## START Data to process

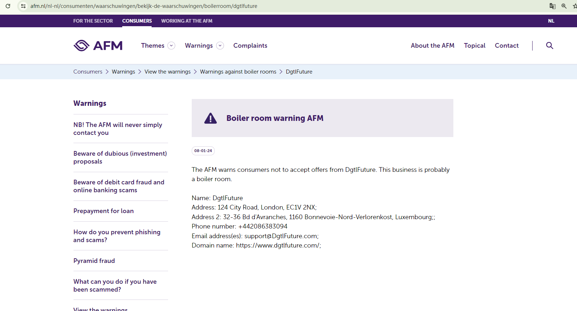Switch language using the NL button

[551, 21]
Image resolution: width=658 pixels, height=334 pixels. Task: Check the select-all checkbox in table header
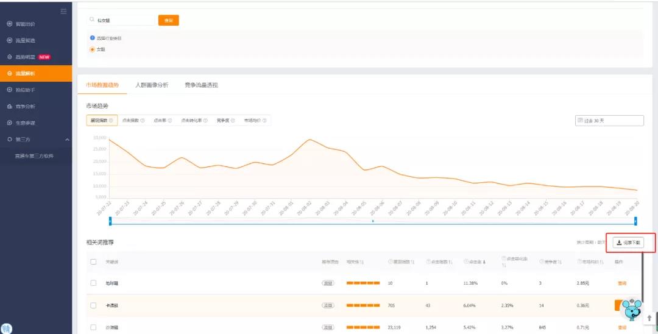pyautogui.click(x=93, y=261)
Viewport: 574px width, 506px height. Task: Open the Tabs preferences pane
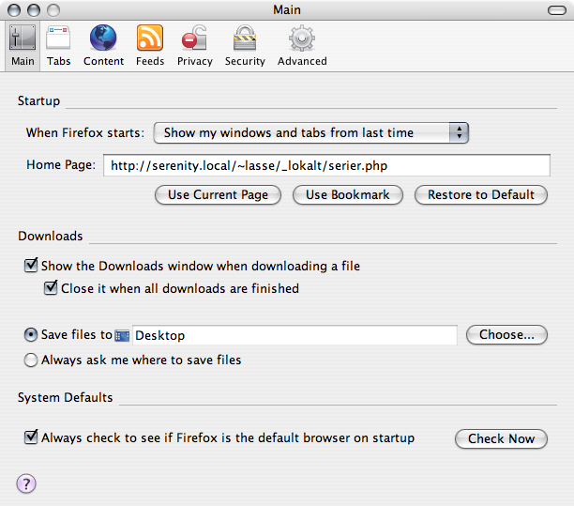coord(58,45)
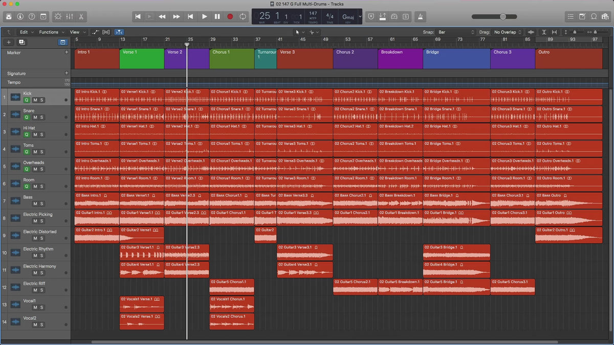Image resolution: width=614 pixels, height=345 pixels.
Task: Open the Note Pad icon
Action: click(582, 16)
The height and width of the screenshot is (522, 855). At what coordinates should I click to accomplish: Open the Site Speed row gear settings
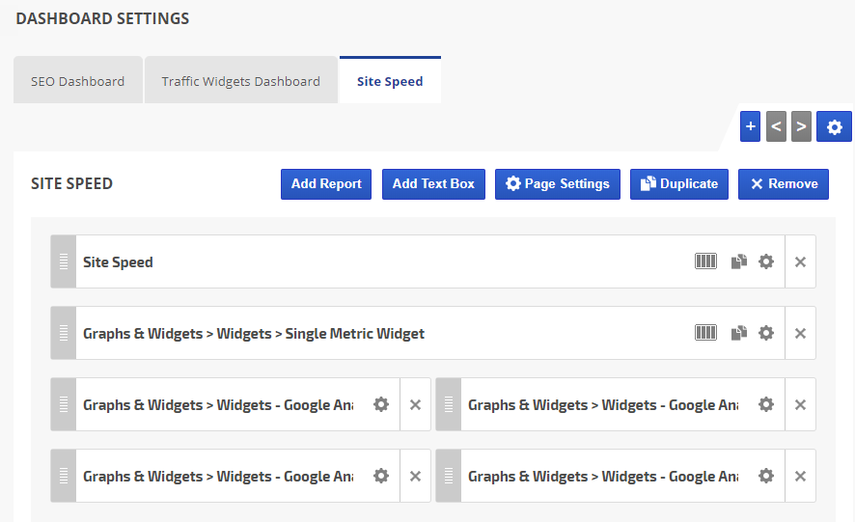coord(766,261)
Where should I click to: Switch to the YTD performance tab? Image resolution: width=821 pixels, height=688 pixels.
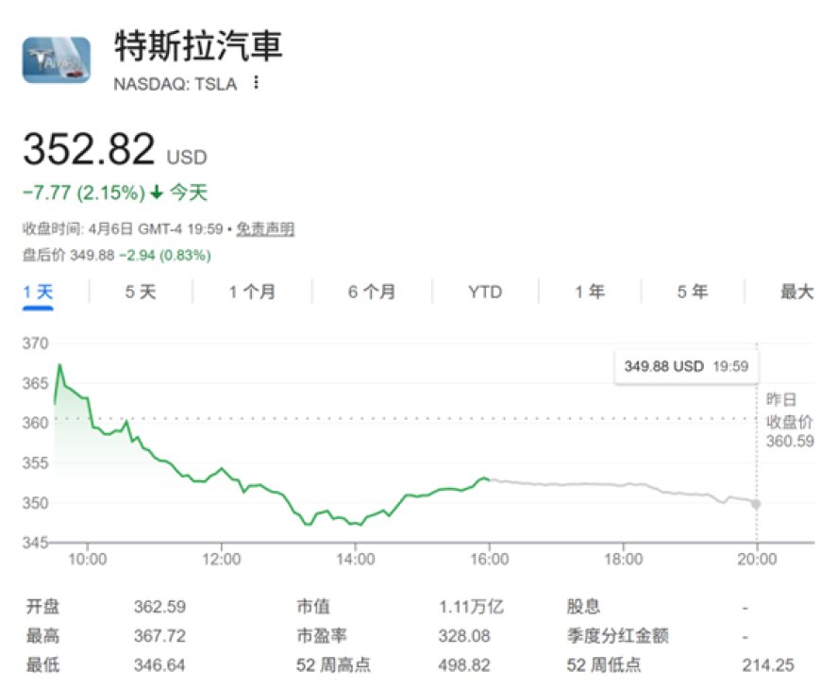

## END Data to process

> _Set task_
Report each line in the records above that contains the string "Open", copying every such line in full.

> _Answer for the task_
Viewport: 574px width, 506px height. Task: Open the Tabs preferences pane
Task: Open the Note Pad icon
The height and width of the screenshot is (522, 855). At what coordinates should I click to accomplish: Open the Site Speed row gear settings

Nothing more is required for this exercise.